Below are a few more quotes from M Hardcastle, J Lazio
and C Markwardt from an even earlier thread ...
...`beamed gamma ray bursts`Sat, Oct 27 2001 9:09 am...
They try here to argue that my criticisms of using power
law smoothing is unscientific and unverifiable
Looks like they were wrong and I was right, as it turns
out, as Stanek can now show, that using power law smoothing
with all its parameters and chi squaring is at best
innapropriate. His recommendation is to incorporate
the detailed rebrightenings previously smoothed out by power
law, just as I recommended.
Please read the following quotes or go to the
full thread in sci.astro oct 2001. I`ve interspersed
quotes from my posts from 2001 followed with the relevent
responses from eminent non scientists CM MH and JL
I believe in fact that if observations in the
optical spectrum, of the afterglow were to be
made in numerous very short lets say 10 sec
exposures(is that possible )every 10 secs over
the first day or so from the gamma burst trigger
We would see in the optical spectrum a
very erratic multi peaked profile in a graph of
energy flux /time that should mimic very closely
the gamma ray energy / time profile One could
just as legitimately choose other extremes within
error margins and interpret grb 970508
optical lightcurve as having at least 6 peak
flashes between 1/2 to 1 1/2 mag. If 990123
is debateable depending on error margin
interpretation, Grb 970508 is
definitive proof that both beamed theory and the
use of power law smoothing is incorrect and
misguided. These peak flashes I refer to
can be seen at approx. 0.2, 0.3, 1.05,
1.1, 1.2, 1.5, 2, 2.8, 3.5 and 5.5 days post
trigger(Pian etal: astro-ph/9710334) all within
the accepted error margins supplied.
Sorry, I don't see any statistically significant
peaks at these positions, with the possible
exception of the one at 0.2 days. So this is not
`definitive proof' of anything. The data are
consistent with a power-law model within the errors
in the region where the authors fit one, or so it
seems to me. It's easy to check; get hold of the raw
data and some fitting software and see what the
reduced chi^2 is for the straight-line fit in this
Of course, this doesn't mean that you're wrong
that the peaks *are* there; but you have to show
that they are significant. What's the change in
reduced chi^2 when you add models of these peaks
to the overall power-law decline?
(Here I give Martin credit for at least leaving the
door open to the possibility that maybe occasionaly
there might be a lightcurve with some fluctuation.)
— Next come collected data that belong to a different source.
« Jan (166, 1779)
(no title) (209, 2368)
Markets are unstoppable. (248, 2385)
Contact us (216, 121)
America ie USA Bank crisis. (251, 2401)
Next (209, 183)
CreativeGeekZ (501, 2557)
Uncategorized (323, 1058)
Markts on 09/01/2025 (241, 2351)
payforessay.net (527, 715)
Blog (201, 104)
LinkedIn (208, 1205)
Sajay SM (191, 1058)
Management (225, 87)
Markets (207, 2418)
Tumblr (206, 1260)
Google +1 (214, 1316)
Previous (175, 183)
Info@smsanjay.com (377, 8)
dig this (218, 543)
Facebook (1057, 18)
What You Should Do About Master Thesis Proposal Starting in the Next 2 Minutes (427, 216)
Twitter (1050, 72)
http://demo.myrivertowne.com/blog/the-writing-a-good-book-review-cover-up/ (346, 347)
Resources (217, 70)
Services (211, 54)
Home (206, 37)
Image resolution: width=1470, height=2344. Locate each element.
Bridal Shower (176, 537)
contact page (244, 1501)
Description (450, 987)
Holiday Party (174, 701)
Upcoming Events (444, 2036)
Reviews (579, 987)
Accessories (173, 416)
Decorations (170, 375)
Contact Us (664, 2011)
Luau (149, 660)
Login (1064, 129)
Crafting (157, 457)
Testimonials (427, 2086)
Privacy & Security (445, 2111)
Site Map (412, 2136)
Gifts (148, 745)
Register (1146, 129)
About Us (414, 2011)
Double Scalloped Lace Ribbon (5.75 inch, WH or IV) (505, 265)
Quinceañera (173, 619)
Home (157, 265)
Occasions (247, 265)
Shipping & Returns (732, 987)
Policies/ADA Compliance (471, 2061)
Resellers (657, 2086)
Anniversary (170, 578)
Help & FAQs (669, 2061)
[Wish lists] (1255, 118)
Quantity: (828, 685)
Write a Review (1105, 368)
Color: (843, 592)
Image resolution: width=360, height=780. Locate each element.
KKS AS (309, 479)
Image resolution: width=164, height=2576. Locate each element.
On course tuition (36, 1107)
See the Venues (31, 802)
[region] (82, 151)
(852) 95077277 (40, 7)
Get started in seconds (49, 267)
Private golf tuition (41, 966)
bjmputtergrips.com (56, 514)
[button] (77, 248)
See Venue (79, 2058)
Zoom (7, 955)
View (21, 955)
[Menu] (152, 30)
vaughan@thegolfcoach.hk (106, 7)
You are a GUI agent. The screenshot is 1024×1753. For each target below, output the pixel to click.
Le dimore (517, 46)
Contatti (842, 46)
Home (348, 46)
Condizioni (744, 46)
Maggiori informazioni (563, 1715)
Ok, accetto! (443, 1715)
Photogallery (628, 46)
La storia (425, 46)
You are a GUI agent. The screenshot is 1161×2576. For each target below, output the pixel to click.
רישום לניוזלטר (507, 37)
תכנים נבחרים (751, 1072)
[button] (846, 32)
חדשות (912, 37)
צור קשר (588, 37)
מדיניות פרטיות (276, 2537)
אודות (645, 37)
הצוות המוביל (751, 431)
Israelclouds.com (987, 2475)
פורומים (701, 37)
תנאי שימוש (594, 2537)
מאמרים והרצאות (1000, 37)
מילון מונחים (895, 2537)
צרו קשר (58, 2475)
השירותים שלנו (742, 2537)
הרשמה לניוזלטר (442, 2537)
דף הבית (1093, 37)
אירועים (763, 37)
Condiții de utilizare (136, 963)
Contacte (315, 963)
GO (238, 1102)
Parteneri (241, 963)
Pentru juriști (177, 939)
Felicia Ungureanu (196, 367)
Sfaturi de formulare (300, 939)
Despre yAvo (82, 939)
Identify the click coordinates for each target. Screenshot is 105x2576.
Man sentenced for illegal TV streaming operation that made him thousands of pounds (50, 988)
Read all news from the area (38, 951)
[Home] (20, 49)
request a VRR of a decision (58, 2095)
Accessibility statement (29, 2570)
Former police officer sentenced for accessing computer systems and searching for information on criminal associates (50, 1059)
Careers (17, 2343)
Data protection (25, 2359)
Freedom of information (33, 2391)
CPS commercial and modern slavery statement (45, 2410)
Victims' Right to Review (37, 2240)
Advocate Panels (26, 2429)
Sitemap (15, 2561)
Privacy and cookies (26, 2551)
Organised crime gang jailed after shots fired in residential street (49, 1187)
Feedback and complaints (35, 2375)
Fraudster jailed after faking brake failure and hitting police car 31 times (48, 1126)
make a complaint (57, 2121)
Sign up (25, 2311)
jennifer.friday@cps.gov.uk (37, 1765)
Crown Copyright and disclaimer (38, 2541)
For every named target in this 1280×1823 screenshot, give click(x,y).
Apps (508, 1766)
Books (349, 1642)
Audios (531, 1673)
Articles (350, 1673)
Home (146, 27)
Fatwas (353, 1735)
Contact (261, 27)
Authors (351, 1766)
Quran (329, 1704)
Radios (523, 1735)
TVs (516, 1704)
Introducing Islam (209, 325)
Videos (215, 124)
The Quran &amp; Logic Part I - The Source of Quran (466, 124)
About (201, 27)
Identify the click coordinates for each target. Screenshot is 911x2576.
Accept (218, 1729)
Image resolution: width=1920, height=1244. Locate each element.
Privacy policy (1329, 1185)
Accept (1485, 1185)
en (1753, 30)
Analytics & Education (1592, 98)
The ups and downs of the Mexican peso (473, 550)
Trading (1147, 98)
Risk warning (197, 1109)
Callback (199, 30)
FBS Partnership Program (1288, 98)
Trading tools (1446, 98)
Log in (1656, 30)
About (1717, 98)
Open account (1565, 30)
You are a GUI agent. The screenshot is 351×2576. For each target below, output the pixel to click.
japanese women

However if he expects me to try to show this by
then applying power law smoothing to the data then
thats counter productive as its exactly this use of
power law which I object to in the first place.
Its like trying to show that GR doesnt explain
gravitational lensing by using GR to see if it
can... And Martins next point only highlites the fact
that if I were to try to show that fluctuations do
exist I probably wouldnt find any if I did have to
do it his way with power laws..Sean)
Anyway, consider fitting a straight line to the
data points between 0.1 and 0.5 days. What is the
reduced chi^2? I think you'll find that almost any
model of these data is an acceptable fit, because the
error bars are so large. An understanding of
experimental error is absolutely key to analysing
this sort of data. I looked quickly at your plot at
your web site but it's missing the error bars, which
means it's impossible to say how real any of the
structure is that you describe.
Following on from that is it not true that
power law chooses `suitable points `in error
margin to give a straight line power law?
and J Lazio`s reply...
Not in the way you seem to be describing it. A
*fit* is an attempt to find a simple function that
describes a large number of data. One could have an
adequate fit even though the fit misses some of the
data by more than dm.
If one wants to describe the fit accurately, one
also has to quote a "goodness of fit." This is
typically done using a chi-squared statistic that
describes how good the fit is and how probable it
is that a comparable fit could be achieved from
If one were to draw a profile through the mid point
of each observation one would get a erratic multi-
peaked structure , Not a straight line power law.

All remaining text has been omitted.